Una call di AccessiWay è stata la scintilla, l’interesse comune sull'accessibilità ha fatto sì che venisse naturale collaborare. Il mio primo contatto con voi è stata Dajana Gioffrè, mia amica da tanti anni e Chief Visionary Officer da voi. Mi ha parlato della possibilità che l’azienda sponsorizzasse la mia tavola da surf proprio in occasione dei mondiali di adaptive surfing in California. Com’è andata? In gara tutto liscio, la prima volta che sono entrato in acqua con la tavola ho provato qualcosa di forte, sì, mi ha colpito sulla testa! Sicuramente è stata un’esperienza molto di impatto.
In conclusione, che cosa possiamo fare in concreto per migliorare l’accessibilità secondo te?
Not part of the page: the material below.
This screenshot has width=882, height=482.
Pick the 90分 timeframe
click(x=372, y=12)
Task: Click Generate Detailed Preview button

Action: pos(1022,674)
L’accessibilità è a tre dimensioni: fisica o sensoriale, digitale e sociale: una volta abbattute le barriere sociali il resto viene più semplice. Sostanzialità e concretezza nell’accessibilità sono fondamentali. Partendo da quella legale o digitale, non è sufficiente la conformità o l’accessibilità legale, ma si tratta di un obbligo etico e morale per tutti. L’accessibilità è un percorso, non è un approccio fatto e finito, ci sono sfumature: quello che oggi è accessibile magari tra quindici anni non lo sarà più. Si tratta di una questione di innovazione, di creatività. Impegnandoci tutti, non è impossibile.